Les cartes du destin révèlent parfois des mauvaises surprises
Keisha Ceylon essaie tant bien que mal de vivre de ses dons de voyance. Avec un enfant à charge, un compagnon chômeur, inutile et très irritable, elle n’a pas d’autre choix que de monnayer ses services auprès de veuves éplorées, d’hommes en quête d’amour, de familles désespérées. Pas besoin de tirer les cartes, ou de lire dans une boule de cristal, Keisha a des talents médiumniques. En tout cas, c’est ce ce qu’elle prétend, mais en réalité ses visions ne sont que du vent, son seul réel talent est de savoir écouter les gens pour les orienter vers ce qu’ils veulent entendre et pouvoir ainsi leur soutirer quelques milliers de billets verts.
Lorsqu’elle vient en aide à Wendell Garfield, dont l’épouse vient de disparaître, elle espère à nouveau accroître sa renommée et améliorer ses fins de mois de plus en plus difficiles. La femme de Wendell n’est jamais rentrée du supermarché, et son passage à la télévision accompagné de sa fille Mélissa, fait de lui une proie idéale. Keisha réussit à convaincre Wendell d’accepter son aide, mais cette fois-ci, la soi-disant voyante frôle d’un peu trop près la vérité, et sa dernière prétendue vision pourrait bien s’avérer la dernière !
Le talentueux et prolixe américo-canadien Linwood Barclay est de retour. Cette fois-ci, il nous livre les aventures cocasses d’une prétendue voyante aux prises à une réalité sordide. Comme à son habitude, il met en scène son personnage principal avec beaucoup d’humour (noir bien sûr), mais ne nous épargne en rien une certaine réalité. Il dénonce avec conviction le marché juteux que peut être la voyance, où beaucoup d’escrocs profitent de la détresse de personnes sensibles à certains moments de leur vie. Mais pour Keisha, le moment est cette fois-ci mal choisi, et elle se retrouve bien malgré elle impliquée dans une enquête policière dangereuse. L’héroïne peut parfois énerver le lecteur, mais aussi le toucher, car elle élève quasiment seule un jeune enfant, et doit supporter un compagnon des plus désagréables. Ses prétendues visions lui servent juste à fuir son quotidien, et on est bien loin de certaines figures du ‘cercle’ assez vaste des voyants très médiatisés un peu partout dans le monde.
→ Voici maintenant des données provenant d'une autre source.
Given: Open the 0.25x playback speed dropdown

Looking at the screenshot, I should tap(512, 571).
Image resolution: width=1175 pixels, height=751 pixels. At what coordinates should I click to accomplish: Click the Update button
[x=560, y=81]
Il est certain que la morale est à oublier ici, et il vaut mieux sourire de l’imbroglio de rebondissements dans lequel Keisha et les siens se retrouvent embarqués que de crier au scandale face au peu de scrupules qu’ont les personnages.
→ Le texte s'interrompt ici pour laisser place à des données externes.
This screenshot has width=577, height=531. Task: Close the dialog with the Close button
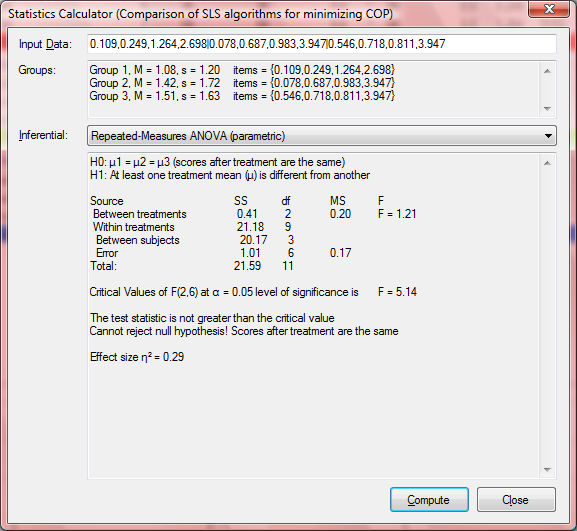[516, 499]
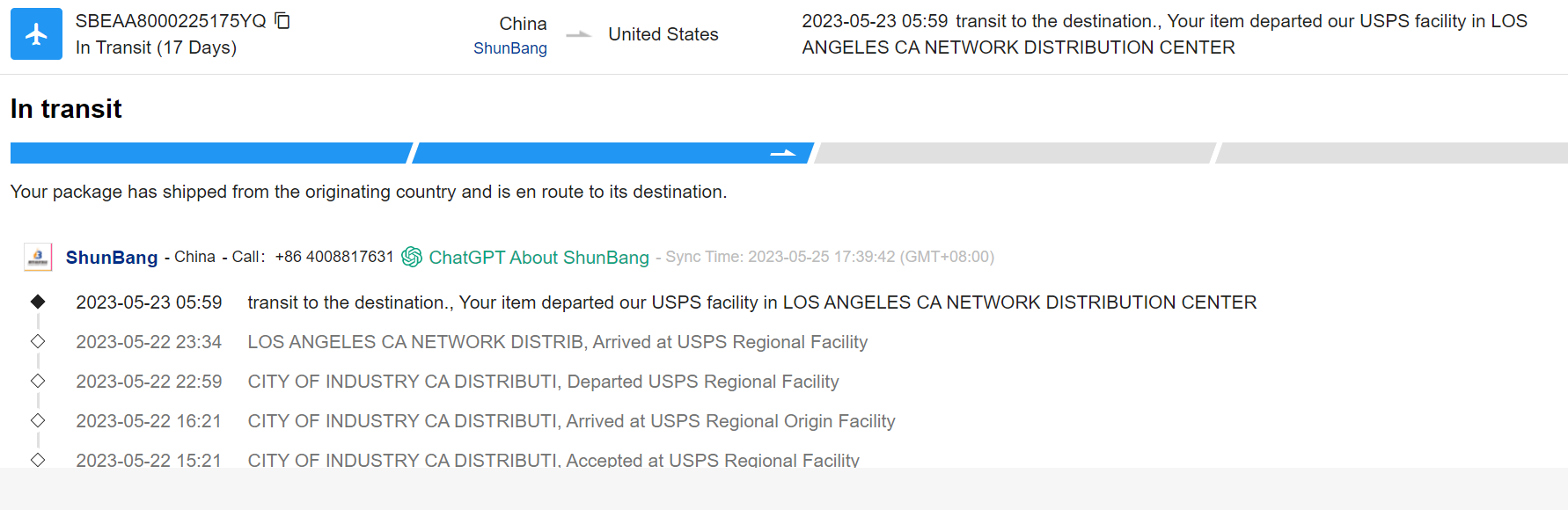
Task: Click the first blue progress bar segment
Action: (x=209, y=153)
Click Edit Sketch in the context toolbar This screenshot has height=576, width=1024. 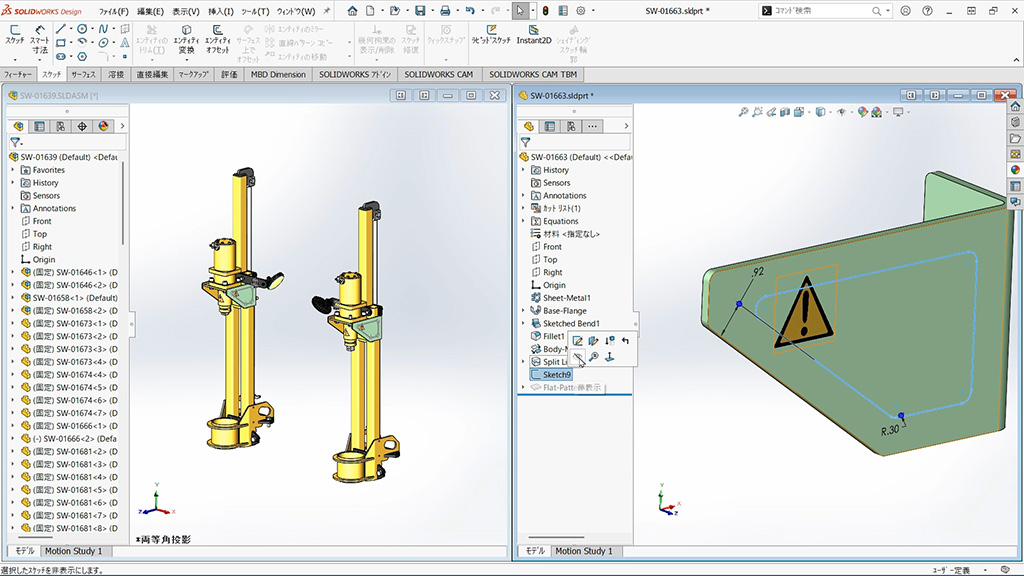pyautogui.click(x=578, y=341)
Celle qui en savait trop, dont le titre français est à nouveau un clin d’œil des traducteurs à l’œuvre d’Hitchcock, renvoie justement à l’univers de Complot de famille, dernier film du célèbre réalisateur. Il n’est cependant pas le meilleur roman de M Barclay, qui nous avait fourni de meilleurs intrigues dans Fenêtre sur crime, Cette nuit-là, Mauvaise compagnie ou Crains le pire. Un dixième roman assez court au rythme soutenu, qui présente quelques invraisemblances parfois (comme la scène du crime principal), mais qui vous fera passer un moment divertissant, et pas besoin de boule de cristal pour en être certain !
franck boussard
Linwood Barclay, Celle qui en savait trop, Belfond noir, 2015, 320 p. — 21,00 €.